The earthquake that ejected us from our offices last summer led me to take a new look at the collection of seismic instruments in the National Museum of American History, and at the role that Joseph Henry, the Princeton physicist who became the Smithsonian’s first Secretary, played in the development of American seismology. I knew that Henry understood his charge to include the promotion of science, but I hadn’t appreciated his interest in this field. A quick look at his papers showed that in the late 1840s, when Congress authorized funds for a scientific expedition to the southern hemisphere, Henry offered to purchase a seismometer to be used along the coast of Chile, an area that he saw as “peculiarly favorable to the study of the facts connected with one of the most mysterious and interesting phenomena of terrestrial physics—namely the earthquake.” This seismometer would be made according to the designs and under the supervision of James David Forbes, an Edinburgh physicist with whom Henry had long corresponded.
In an effort to encourage more Americans to observe seismic phenomena, Henry published a “Circular Relative to Earthquakes” in the Smithsonian Annual Report for 1855. Since sophisticated apparatus was scarce, he suggested here that a bowl filled with molasses or other viscous fluid would serve as a simple seismoscope showing the direction of the earth’s tilt. After an earthquake devastated parts of San Francisco in 1868, Henry noted that the Pacific Coast would probably furnish an “admirable locality” for studying seismic phenomena and urged savants to “give special attention to the subject.” And he urged philanthropists to include apparatus for observing physical phenomena in the astronomical observatories that would bear their names.
It is thus not surprising that, when it opened in 1888, the Lick Observatory on Mount Hamilton, east of San Jose, California, boasted a set of seismographs (along with what was then the largest refracting telescope in the world) bought from the Cambridge Scientific Instrument Company. These had been designed by James Alfred Ewing, a young Scottish physicist/engineer who had become interested in the subject while teaching in Tokyo. One was a duplex pendulum instrument that recorded the two horizontal components of earthquakes. Ewing boasted that it was “comparatively cheap and simple” and “employed by many private observers in Japan.”
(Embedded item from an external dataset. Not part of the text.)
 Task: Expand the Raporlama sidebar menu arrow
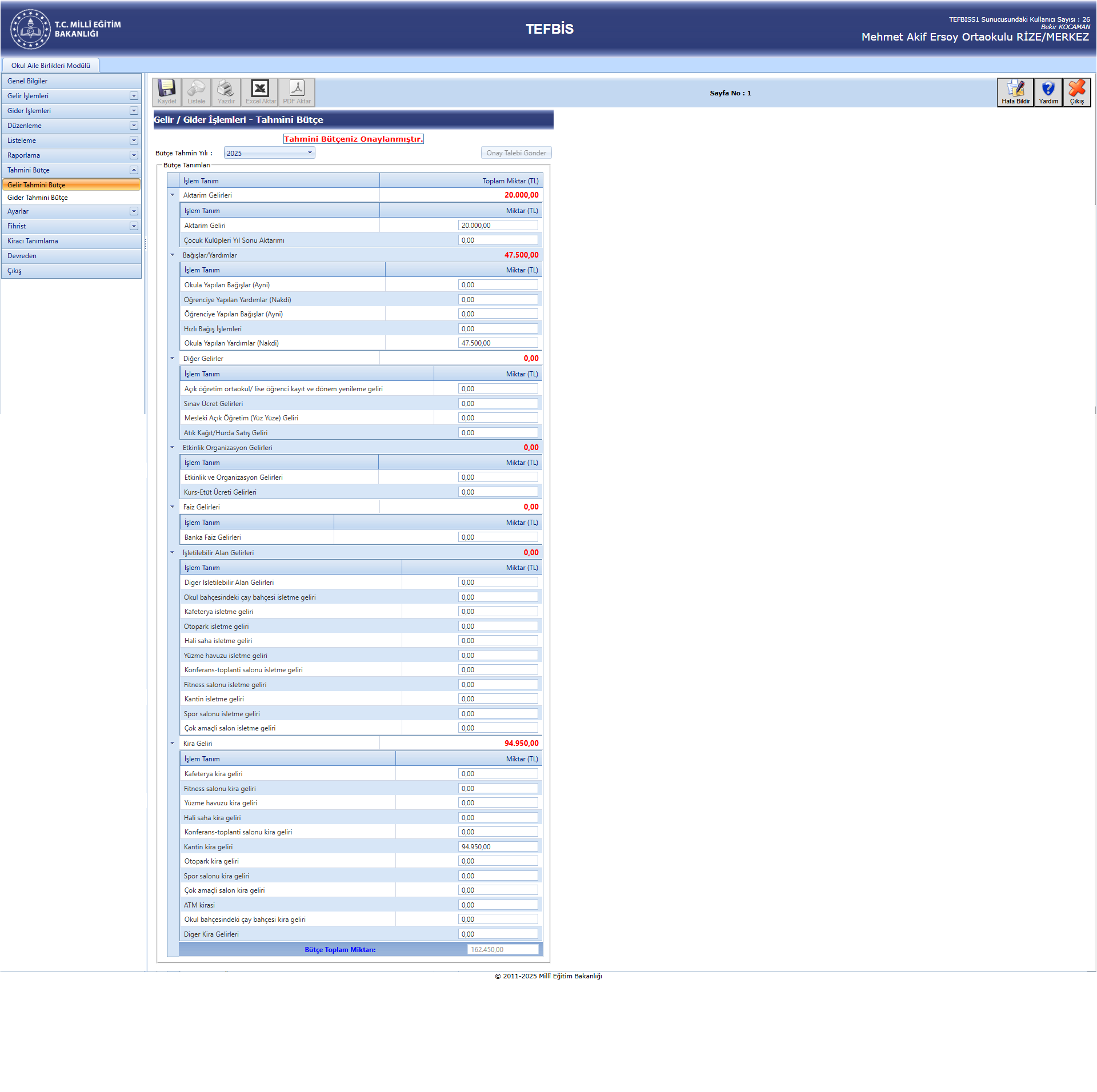coord(134,155)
Edward Holden, the first director of the Lick Observatory, was eager to organize a community of seismologists in and around California. To that end, he convinced Paul Seiler, head of an electrical apparatus supply firm in San Francisco, to manufacture duplex pendulum seismographs that would sell for $15 apiece (the comparable English instrument cost $75). Over a dozen examples of these California instruments were distributed across the country and around the world, and observations made with some of them were reported to Holden and his assistants at Lick.
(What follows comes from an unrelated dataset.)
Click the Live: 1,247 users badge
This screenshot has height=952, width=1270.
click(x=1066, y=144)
The National Museum of American History has an instrument of this sort, a gift of Case Institute of Technology in Cleveland, Ohio. It carries a paper label marked: “Made from the Designs of Professor Ewing of Dundee, by the California Electric Works, 35 Market Street, San Francisco; and recommended for use in California by Professor LeConte of Berkeley and by Professor Holden, Director of the Lick Observatory.” It stands as a silent reminder of origins of American seismology, and of the important role that amateurs have played in this as in so many scientific endeavors.
Deborah Warner is Curator of the Physical Sciences Collection at the National Museum of American History.